Varias tomas muestran además la inopia, fealdad y suciedad de las instalaciones. (¿Por qué las escuelas públicas tienen que ser tan feas?, ¿por qué los grupos tienen que estar en situación de hacinamiento?, ¿por qué los mesa-bancos han de ser tan incómodos?)

Una causa importante del problema tiene que ver con el papel que han jugado la cúpula del SNTE y su lideresa vitalicia, Elba Esther Gordillo. Ambos se han dedicado a enriquecerse a costa del erario público y a solapar a profesores aviadores y corruptos. En una de las escenas, Elba Esther intenta convencer a un representante de Mexicanos Primero de que, ahora sí impulsará la evaluación de los maestros; pero las muecas de desconfianza de su interlocutor resultan evidentes.

Para dar fuerza a la “propuesta”, el documental presenta el comentario de Denise Dresser, una de las más destacadas politólogas mexicanas: “Para poder tener mexicanos de excelencia, necesitamos tener maestros de excelencia” (sic); así de simple, sin pensar más allá que la ideología de la excelencia participa en la justificación de las tremendas desigualdades que vivimos en México, porque el prefijo EX de esta palabra implica pretender estar por encima del resto. Pablo Latapí Sarre, uno de los principales críticos de dicha ideología en el marco de la educación, lo advirtió antes de morir.

La conclusión a la que llegan los espectadores (por lógica inferencia), es simple y se reduce a tres ideas: La necesidad de quitar a Elba Esther Gordillo del escenario político; la de desintegrar al sindicato más poderoso de Latinoamérica, y la de someter a los profesores a un “exigente” proceso de evaluación, para expulsar del sistema a quienes no alcancen los estándares de excelencia.

En una primera impresión, el documental es “crítico” y su propuesta implícita, altamente deseable. ¿Quién puede negar la situación tan lamentable de nuestro sistema educativo?, ¿quién puede dudar de la autenticidad de sus imágenes, o de la necesidad de destruir el poder de Elba Esther? En un análisis más de fondo, sin embargo, este documental es harto cuestionable, por varias razones.

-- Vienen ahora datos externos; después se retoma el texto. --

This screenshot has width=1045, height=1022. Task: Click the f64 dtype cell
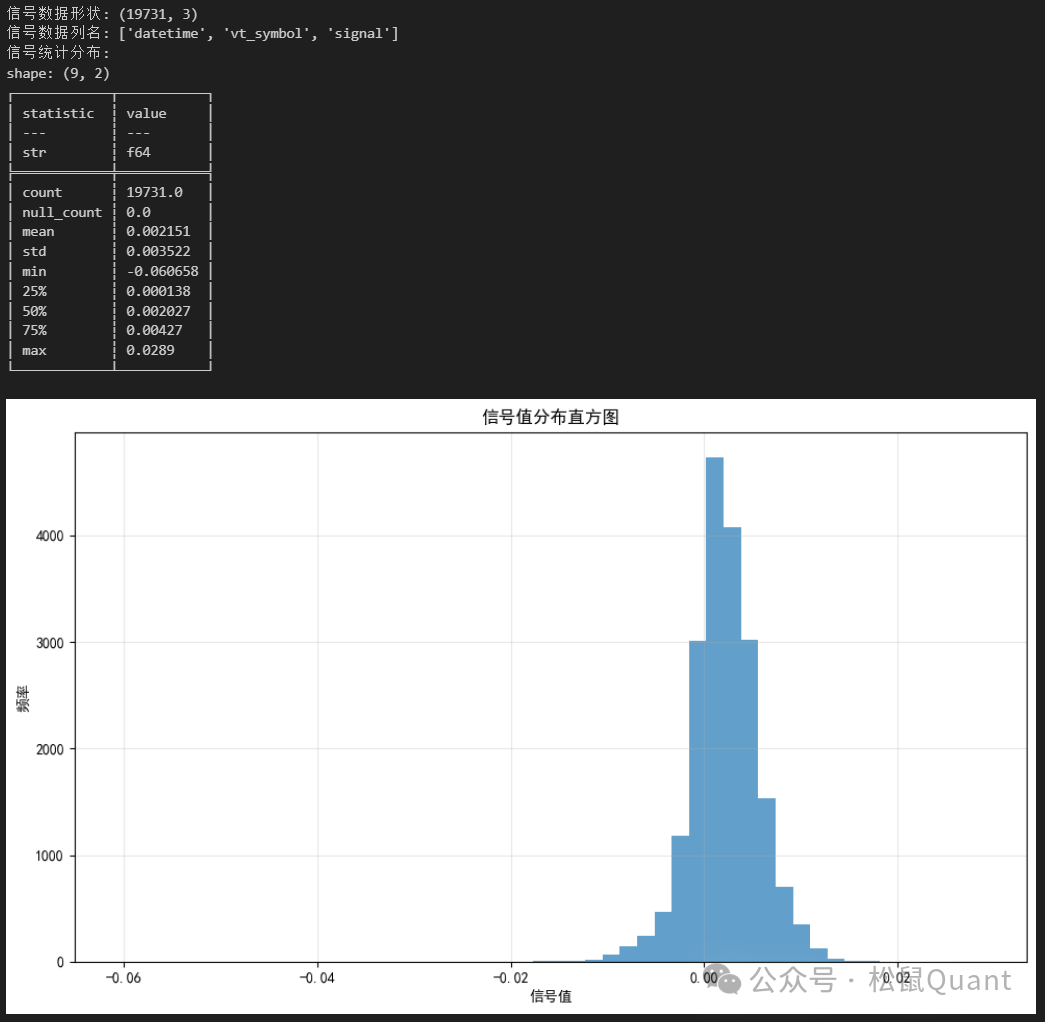coord(138,152)
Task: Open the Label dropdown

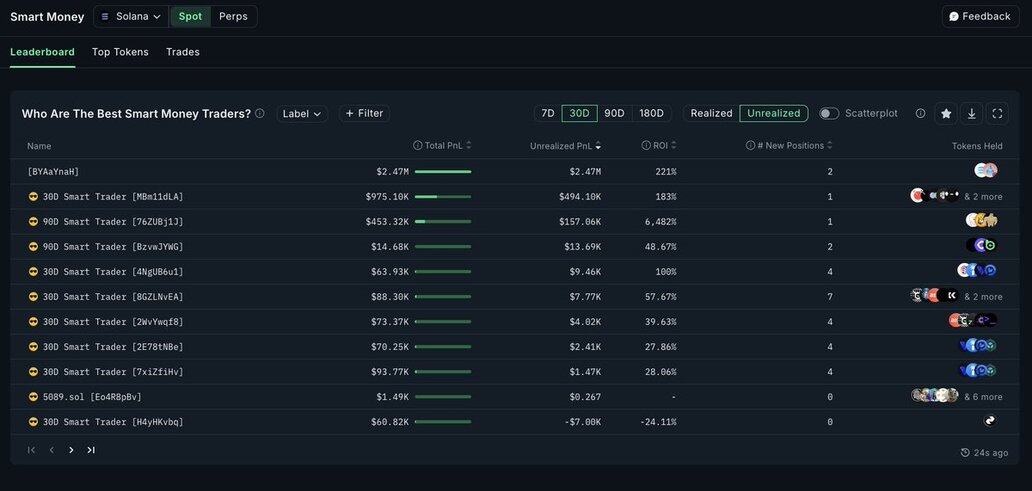Action: 302,113
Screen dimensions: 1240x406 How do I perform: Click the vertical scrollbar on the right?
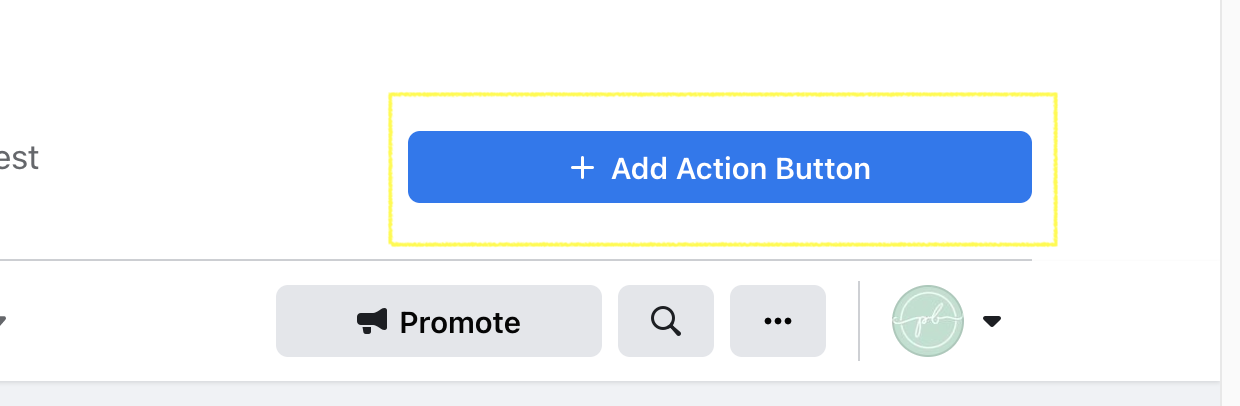[x=1230, y=190]

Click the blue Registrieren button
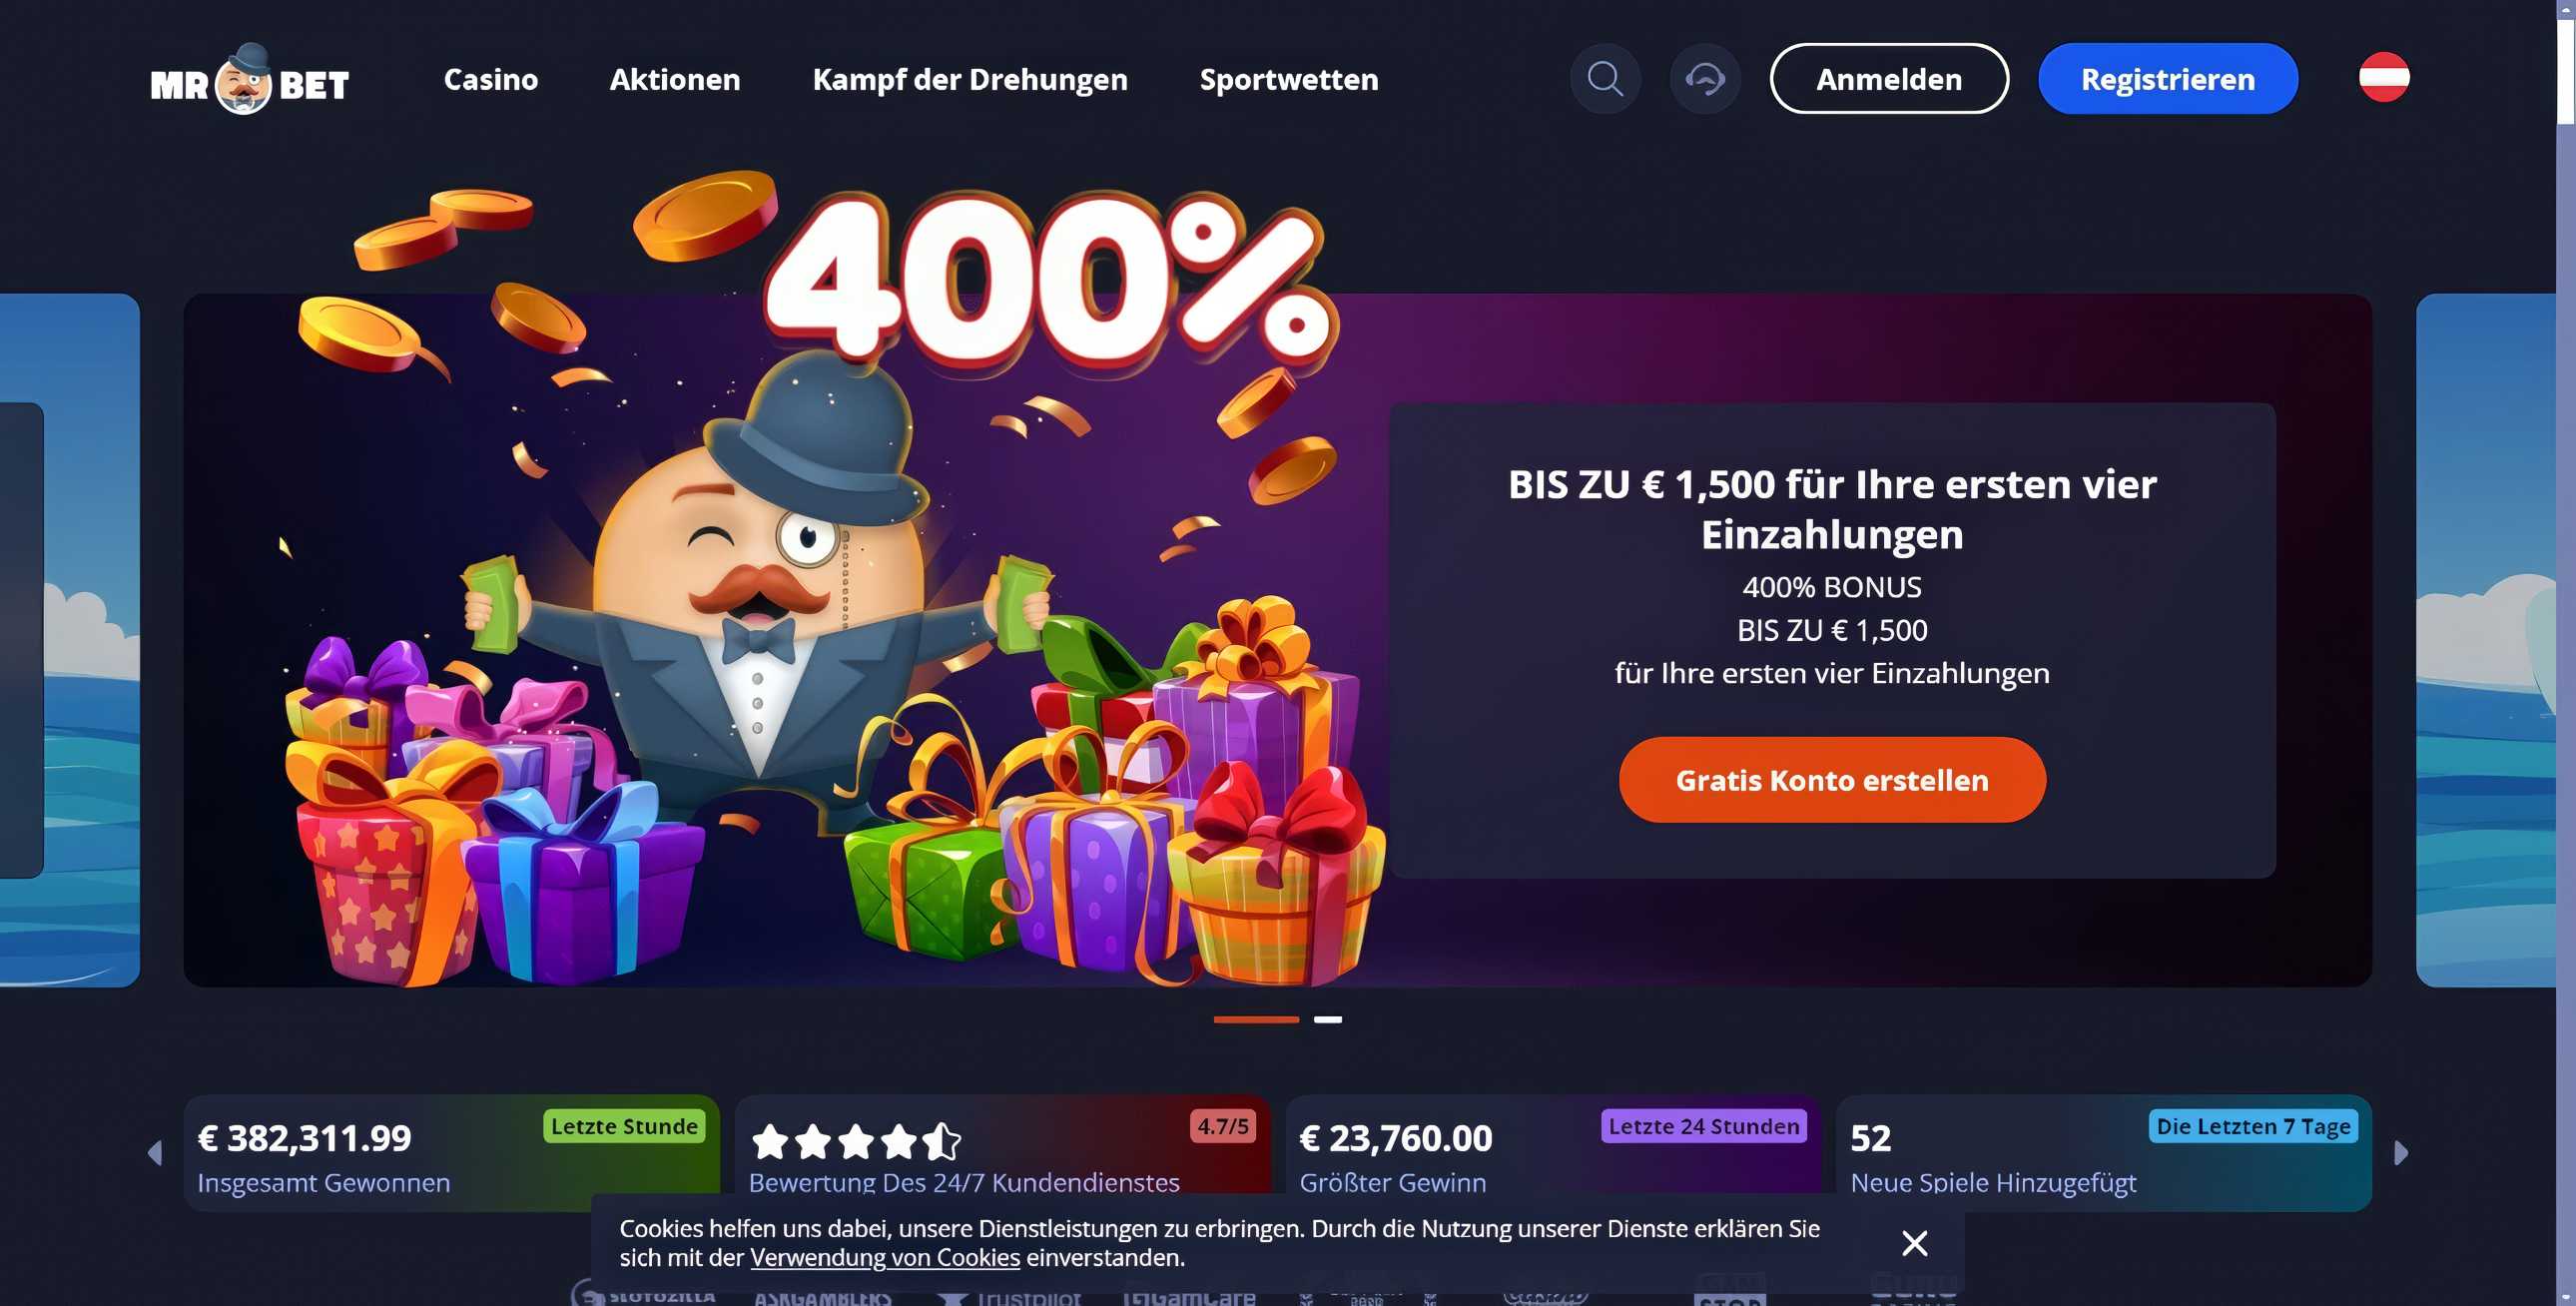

Primera, por sus generalizaciones tendenciosas, que denigran y devalúan a TODOS los maestros. Si el análisis pretende ser objetivo, ¿por qué no mostrar otras escenas de esos muchos profesores que hacen esfuerzos extraordinarios por lograr que sus alumnos salgan adelante, a pesar de las tremendas condiciones en las que viven?

Segunda, porque busca convencer a la población de la obsolescencia, tanto de la defensa de los derechos laborales (vía la asociación de ésta con un SNTE altamente corrupto), como de la inoperancia de la educación pública. Si esta última es de tan mala calidad, “la solución consiste en privatizarla”, paulatinamente. Para ello es necesario sustituir a los maestros de base por interinos, sin derechos, ni capacidad crítica, pues su estancia en el sistema estará condicionada por los resultados que obtengan, no sólo ellos, sino sus alumnos en los exámenes estandarizados.

Tercera, porque en el fondo, de lo que se trata no es de mejorar la educación, sino de eliminar a quien antes había sido útil para someter a los maestros y ganar las elecciones federales, y ahora se volvió estorbo.

Cuarta, porque calla las causas profundas del problema educativo en nuestro país, que tienen mucho más que ver con los arreglos cupulares de las clases empresarial, política y sindical, para satisfacer su voracidad de poder, a costa de la población, que con la ineficiencia de los profesores.

Esta película está generando diversos foros entre maestros y estudiantes de varias instituciones críticas (como las Normales Enrique Rébsamen de Veracruz, o la Nacional de Maestros). Las no críticas, simplemente callan, como asumiendo, que frente al poder empresarial y oficial no hay nada que hacer, ni siquiera reflexionar juntos sobre nuestro presente y futuro.